*** Exercise input Section Begins ***

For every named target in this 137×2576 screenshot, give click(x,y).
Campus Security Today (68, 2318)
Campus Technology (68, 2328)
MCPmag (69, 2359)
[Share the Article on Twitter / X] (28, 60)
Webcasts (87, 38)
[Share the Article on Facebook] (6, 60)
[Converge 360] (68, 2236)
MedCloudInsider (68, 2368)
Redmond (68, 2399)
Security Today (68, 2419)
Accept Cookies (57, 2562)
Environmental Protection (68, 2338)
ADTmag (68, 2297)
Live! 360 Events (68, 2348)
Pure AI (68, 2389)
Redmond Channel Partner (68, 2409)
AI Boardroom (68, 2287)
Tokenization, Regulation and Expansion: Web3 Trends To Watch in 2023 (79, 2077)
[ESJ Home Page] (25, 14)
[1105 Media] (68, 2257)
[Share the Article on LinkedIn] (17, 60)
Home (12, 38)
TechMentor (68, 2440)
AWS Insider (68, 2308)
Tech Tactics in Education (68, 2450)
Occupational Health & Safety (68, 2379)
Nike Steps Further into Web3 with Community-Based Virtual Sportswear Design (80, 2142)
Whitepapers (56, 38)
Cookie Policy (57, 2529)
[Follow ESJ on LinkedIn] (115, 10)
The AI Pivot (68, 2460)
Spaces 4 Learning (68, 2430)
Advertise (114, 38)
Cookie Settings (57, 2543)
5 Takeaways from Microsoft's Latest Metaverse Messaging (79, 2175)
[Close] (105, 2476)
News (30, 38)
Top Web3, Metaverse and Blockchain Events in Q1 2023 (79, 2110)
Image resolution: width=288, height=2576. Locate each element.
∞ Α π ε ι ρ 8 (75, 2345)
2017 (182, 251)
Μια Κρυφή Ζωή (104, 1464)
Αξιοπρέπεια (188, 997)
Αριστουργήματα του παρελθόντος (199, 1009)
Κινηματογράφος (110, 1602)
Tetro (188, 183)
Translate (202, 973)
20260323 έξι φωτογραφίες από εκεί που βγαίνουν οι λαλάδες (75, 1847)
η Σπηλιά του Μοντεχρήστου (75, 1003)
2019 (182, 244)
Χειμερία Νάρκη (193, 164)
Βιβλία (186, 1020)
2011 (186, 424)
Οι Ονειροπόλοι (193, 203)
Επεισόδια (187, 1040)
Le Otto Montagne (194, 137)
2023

*** Exercise input Section Ends ***

◆ Task brief
In the records above, return only the line that contains "Campus Technology (68, 2328)" and every line after it through the last, exactly as they appear.

◆ Your response
Campus Technology (68, 2328)
MCPmag (69, 2359)
[Share the Article on Twitter / X] (28, 60)
Webcasts (87, 38)
[Share the Article on Facebook] (6, 60)
[Converge 360] (68, 2236)
MedCloudInsider (68, 2368)
Redmond (68, 2399)
Security Today (68, 2419)
Accept Cookies (57, 2562)
Environmental Protection (68, 2338)
ADTmag (68, 2297)
Live! 360 Events (68, 2348)
Pure AI (68, 2389)
Redmond Channel Partner (68, 2409)
AI Boardroom (68, 2287)
Tokenization, Regulation and Expansion: Web3 Trends To Watch in 2023 (79, 2077)
[ESJ Home Page] (25, 14)
[1105 Media] (68, 2257)
[Share the Article on LinkedIn] (17, 60)
Home (12, 38)
TechMentor (68, 2440)
AWS Insider (68, 2308)
Tech Tactics in Education (68, 2450)
Occupational Health & Safety (68, 2379)
Nike Steps Further into Web3 with Community-Based Virtual Sportswear Design (80, 2142)
Whitepapers (56, 38)
Cookie Policy (57, 2529)
[Follow ESJ on LinkedIn] (115, 10)
The AI Pivot (68, 2460)
Spaces 4 Learning (68, 2430)
Advertise (114, 38)
Cookie Settings (57, 2543)
5 Takeaways from Microsoft's Latest Metaverse Messaging (79, 2175)
[Close] (105, 2476)
News (30, 38)
Top Web3, Metaverse and Blockchain Events in Q1 2023 (79, 2110)
Image resolution: width=288, height=2576. Locate each element.
∞ Α π ε ι ρ 8 (75, 2345)
2017 (182, 251)
Μια Κρυφή Ζωή (104, 1464)
Αξιοπρέπεια (188, 997)
Αριστουργήματα του παρελθόντος (199, 1009)
Κινηματογράφος (110, 1602)
Tetro (188, 183)
Translate (202, 973)
20260323 έξι φωτογραφίες από εκεί που βγαίνουν οι λαλάδες (75, 1847)
η Σπηλιά του Μοντεχρήστου (75, 1003)
2019 (182, 244)
Χειμερία Νάρκη (193, 164)
Βιβλία (186, 1020)
2011 (186, 424)
Οι Ονειροπόλοι (193, 203)
Επεισόδια (187, 1040)
Le Otto Montagne (194, 137)
2023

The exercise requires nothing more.